Last month I interviewed local writer to me, Wendy Fletcher (which you can read here). We discussed, among other things, her memoir, The Railway Carriage Child, and this is my review.
Wendy was born in the small fenland market town of Whittlesey, which, as mentioned in the foreword, includes two medieval churches, a 19th century Butter Cross and rare examples of 18th century mud boundary walls. Less well known is a pair of Victorian railway carriages, which stand just outside the town. These Great Eastern Railway carriages, built in 1887, later converted to living accommodation in the 1920s, were Wendy’s childhood home, and are still home to Wendy’s family to the present day.
Beginning around the mid-twentieth century, Wendy starts her story with her birth, introducing us to a life that seems a million miles away from our present one – “the ‘web’ was where the spiders lived [and] ‘Broadband’ was something that kept your hair tidy.” Moving through her childhood, she paints a picture of a time that, although arguably much physically harder for most than it is today, was also, mostly, a much simpler one too.

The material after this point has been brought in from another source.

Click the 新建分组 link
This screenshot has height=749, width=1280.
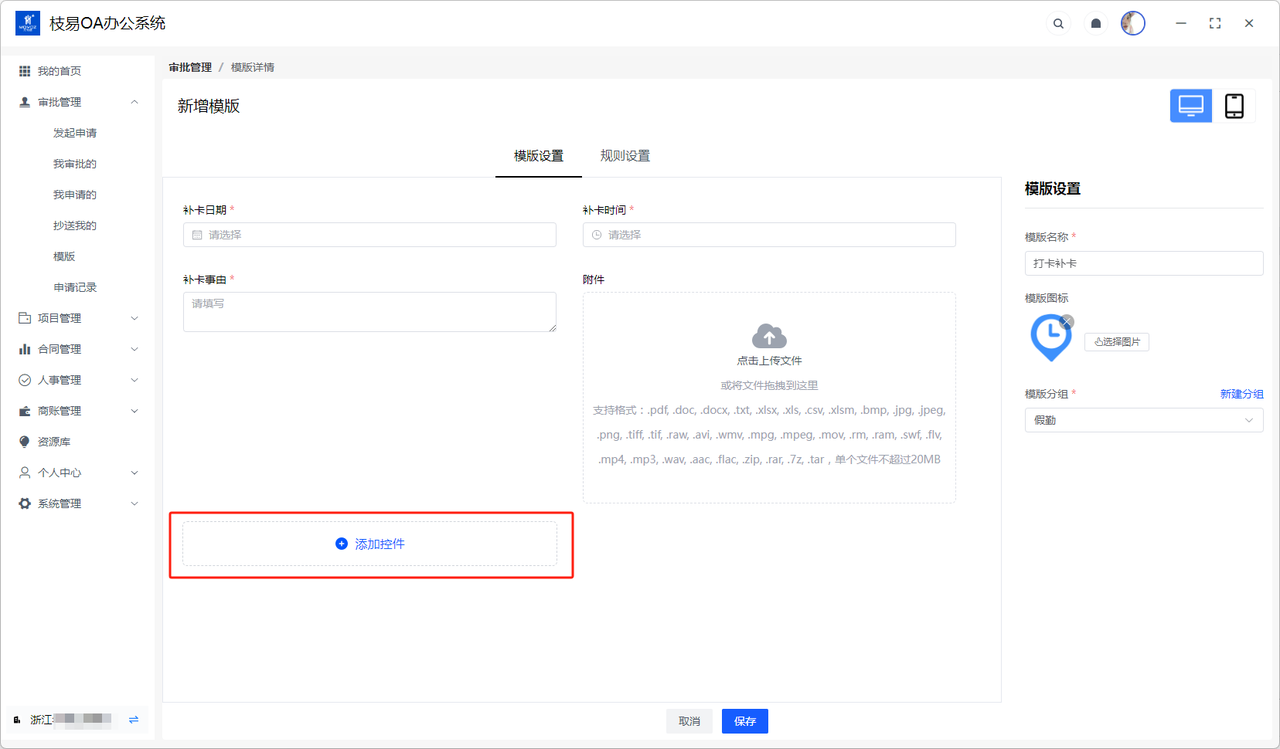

One much closer to nature and one that, with none of the gadgets and technology of today, carried a wonderful sense of innocence about it. “I look back on a child’s lifetime of listening to the gentle sounds of dawn through the changing seasons. Each morning as I woke, I was bathed in the early light, spreading from the blurred patches that were the windows above my bed… It seemed that there was always plenty of time. I knew mother wouldn’t allow me out to play too early. She would say ‘Wait ‘til the day’s got up proper,’ as I pleaded to be released from the kitchen door.”

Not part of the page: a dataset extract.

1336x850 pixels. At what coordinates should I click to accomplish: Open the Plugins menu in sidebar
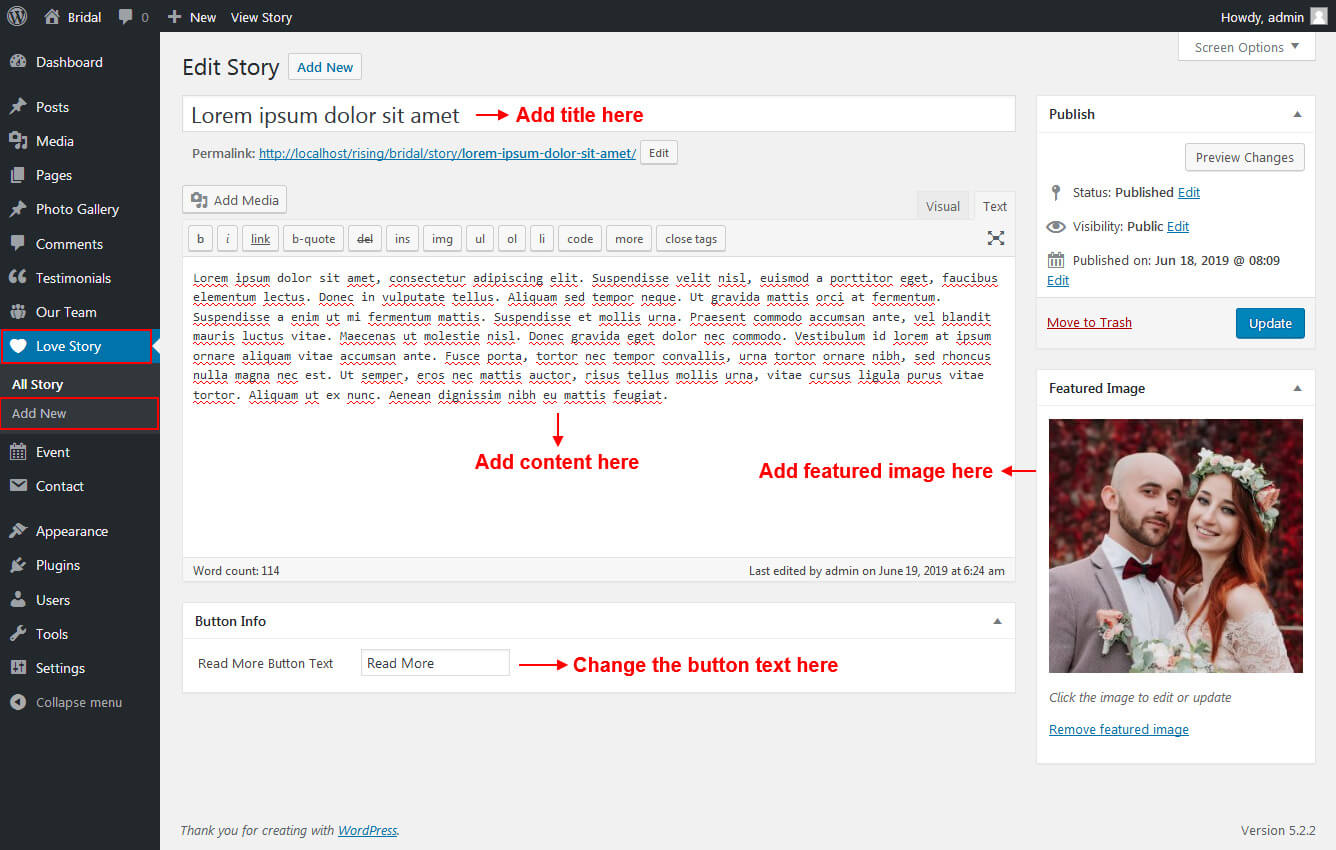click(x=57, y=565)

Filled with memories of scorching hot summers and fun-filled coach trips to the seaside, juxtaposed to bitterly cold winters (without central heating!) that required much-needed knitted shawls and woolly hats, not to mention lots of huddling round the hearth for heat, The Railway Carriage Child is both wonderfully warm and evocative. An easy to read but beautifully crafted memoir that, although heartfelt and reflective, is at times, delightfully humorous. An innocent account of an unconventional childhood but also a reassuringly familiar one, especially when I discovered that like me, Wendy also developed a keen love of books and reading whilst growing up.
However, if this review leaves you with one burning question, namely how, or why, Wendy’s family came to live in two Victorian railway carriages… well… I suggest you buy a copy of the book and therein find your answer.